How can I specify the number of epochs after which the learning rate is decayed in Exponetial scheduler?

Shisho_Sama · October 6, 2018, 4:56am

Hi, is it possible like in tensorflow to specify after how many epochs the learning rate gets decayed?
I looked into the documentation and noticed the current implementation only decays the learning rate after each epoch! and there is no way to specify anything else there!
I thought maybe I can use a condition in training section and write sth like :

if (epoch %2 == 0):
   scheduler.step()

but I noticed since the implementation always uses the last epoch , but i’m not sure if it would yeild a different result ?

More information :
Actually the reason I’m asking this is I want to implement the same setting Tensorflow uses to train MobileNet. Here is thetensorflow’s setting :

--model_name="mobilenet_v2"
--learning_rate=0.045 * NUM_GPUS   #slim internally averages clones so we compensate
--preprocessing_name="inception_v2"
--label_smoothing=0.1
--moving_average_decay=0.9999
--batch_size= 96
--num_clones = NUM_GPUS # you can use any number here between 1 and 8 depending on your hardware setup.
--learning_rate_decay_factor=0.98
--num_epochs_per_decay = 2.5 / NUM_GPUS # train_image_classifier does per clone epochs

And this is the training script, As you can see different hyperparameters are given. what I’m specifically asking about is the Exponential learning rate, which its implementation is given here :

  decayed_learning_rate = learning_rate *
                          decay_rate ^ (global_step / decay_steps)

based on this , global step is basically a counter for number of batches read so far(i.e it holds the total number of steps during training).

So basically tensorflow uses the iterations and Pytorch uses epoch. my first question is, would it not make the outcome different?

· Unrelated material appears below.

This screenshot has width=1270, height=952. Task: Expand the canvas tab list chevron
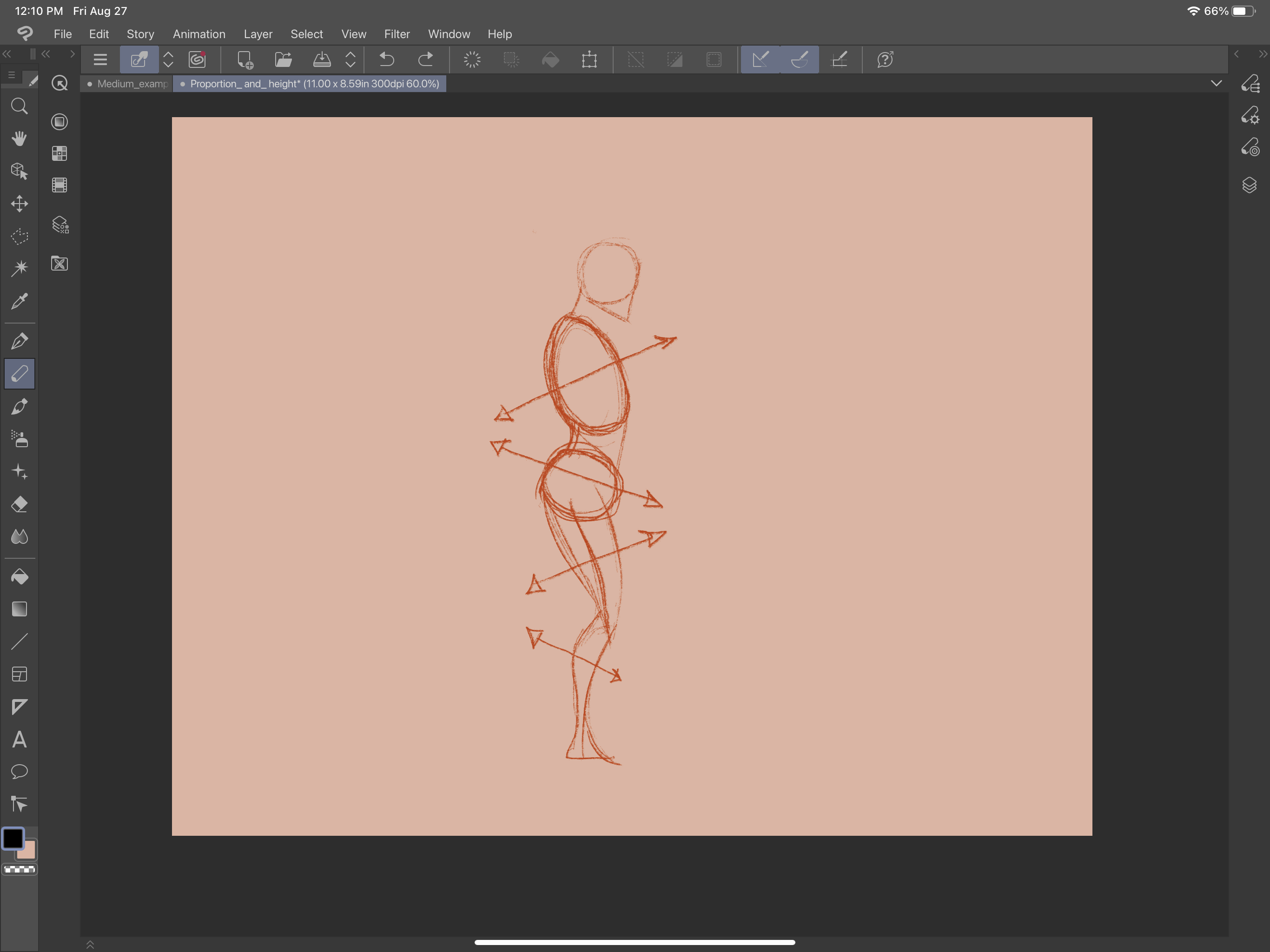[x=1216, y=83]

I tried to do the exp scheduler using iterations like this :

def exp_lr_scheduler(optimizer, iter, lr_decay_iter=6400,
                      max_iter=2400000, gamma=0.96):
    """Exponential decay of learning rate
        :param iter is a current iteration
        :param lr_decay_iter how frequently decay occurs, default is 6400 (batch of 64)
        :param max_iter is number of maximum iterations
        :gamma is the ratio by which the decay happens

    """
    if iter > max_iter:
        return optimizer
    #learning rate 
    lr=0
    # fetch the last lr (in the beginning it would be the initial learning rate)    
    for param_group in optimizer.param_groups:
         lr = param_group['lr']

    lr = lr * gamma ** (iter / lr_decay_iter)
    for param_group in optimizer.param_groups:
         param_group['lr'] = lr

    return lr

However,Since I do not have a global iteration, can I simply multiply epoch by the current iteration and use that?
meaning :

def exp_lr_scheduler(optimizer, iter, lr_decay_iter=6400,
                      max_iter=2400000, gamma=0.96):
    """Exponential decay of learning rate
        :param iter is a current iteration
        :param lr_decay_iter how frequently decay occurs, default is 6400 (batch of 64)
        :param max_iter is number of maximum iterations
        :gamma is the ratio by which the decay happens

    """
    if iter > max_iter:
        return optimizer
    #learning rate 
    lr=0
    # fetch the last lr (in the beginning it would be the initial learning rate)    
    for param_group in optimizer.param_groups:
         lr = param_group['lr']

    lr = lr * gamma ** ((epoch * iter) / lr_decay_iter)
    for param_group in optimizer.param_groups:
         param_group['lr'] = lr

    return lr

What should I do here. which way is the correct one?

can anybody please help me on this ?